Activity. Once you find the line containing "At what coordinates should I click to accomplish: Click", set down exactly that line and every one after it through the end of the listing below, with both ends included and any pictures omitted.

=== Section Start ===

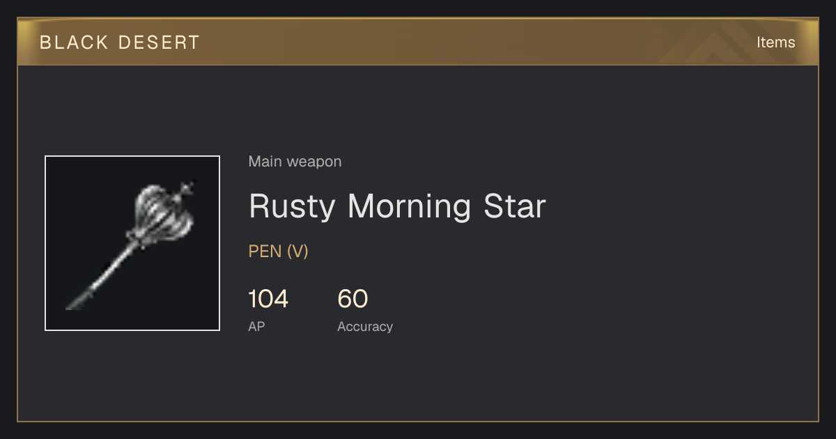
Task: Click the Rusty Morning Star item name
Action: pos(397,206)
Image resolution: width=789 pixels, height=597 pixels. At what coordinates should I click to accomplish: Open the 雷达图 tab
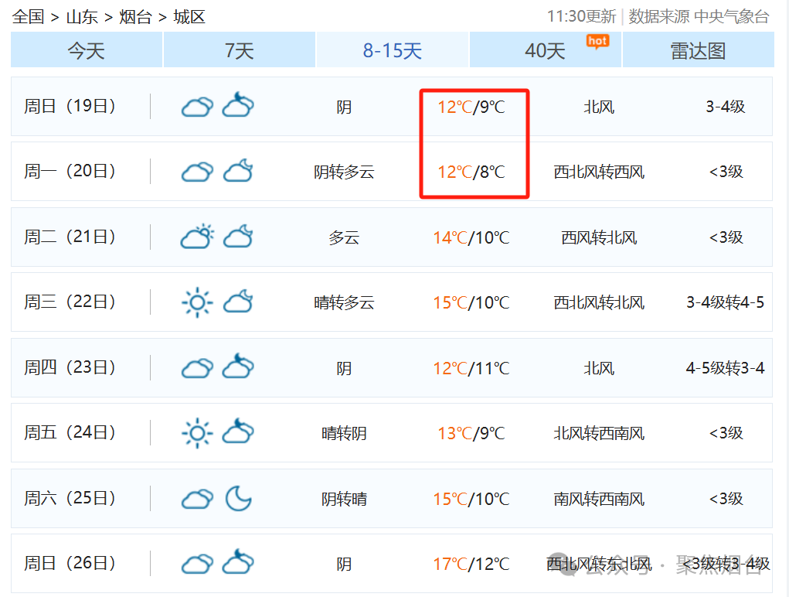pos(698,51)
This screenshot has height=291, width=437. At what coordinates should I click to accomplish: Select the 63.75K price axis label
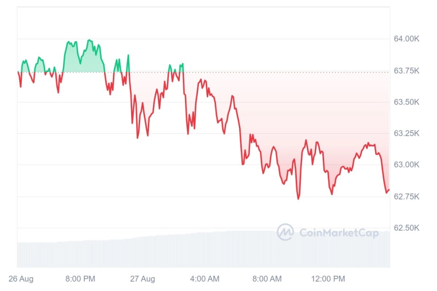[x=407, y=71]
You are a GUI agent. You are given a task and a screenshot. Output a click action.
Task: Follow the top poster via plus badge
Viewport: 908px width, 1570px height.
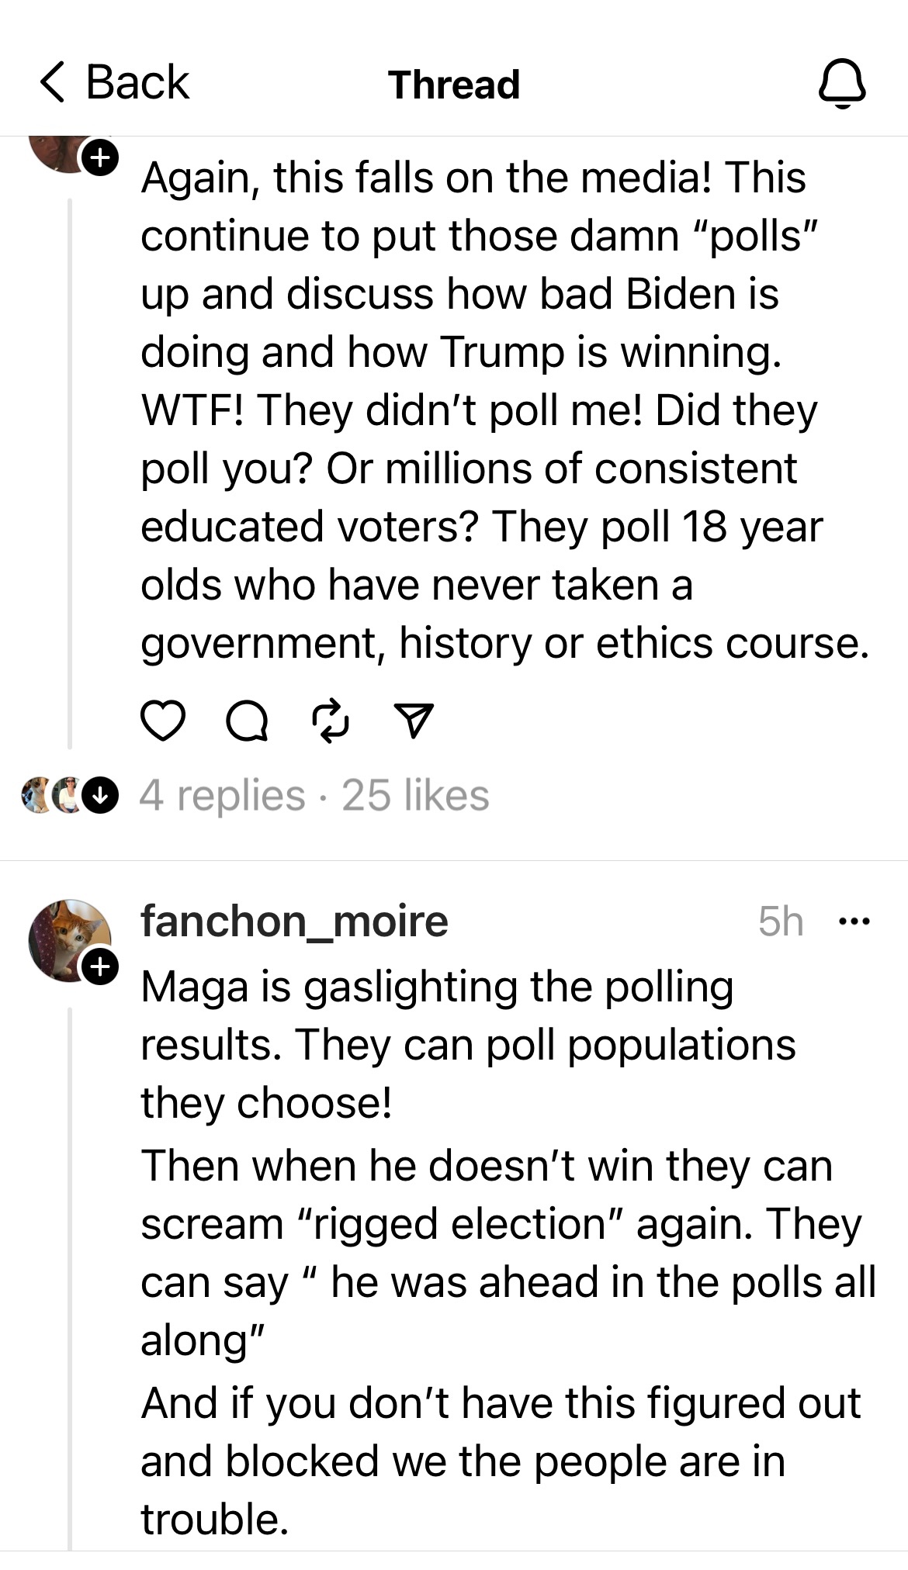click(x=100, y=157)
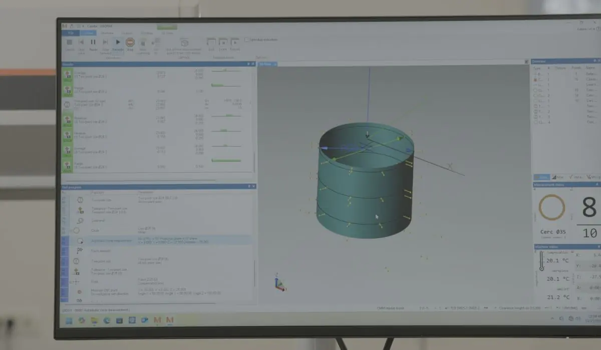Click the Pause button in the ribbon

click(93, 43)
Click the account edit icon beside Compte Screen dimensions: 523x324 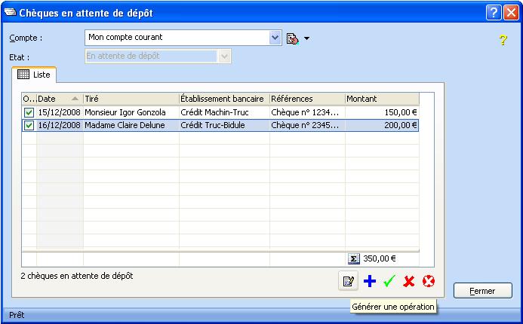(293, 38)
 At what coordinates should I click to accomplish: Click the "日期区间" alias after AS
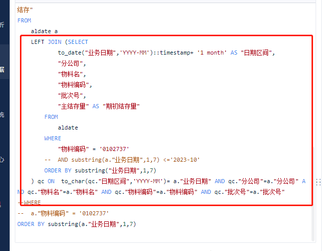pyautogui.click(x=256, y=53)
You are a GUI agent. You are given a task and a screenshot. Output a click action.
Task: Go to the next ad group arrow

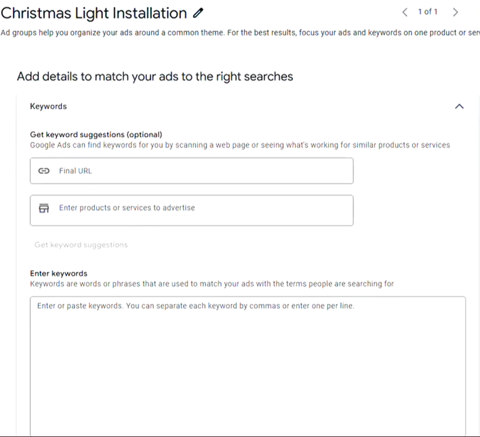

=== Section End ===

Worked solution.
 At what coordinates should I click to accomplish: Click the "日期区间" alias after AS
pyautogui.click(x=256, y=53)
You are a GUI agent. You are given a task and a screenshot. Output a click action.
Task: Go to the next ad group arrow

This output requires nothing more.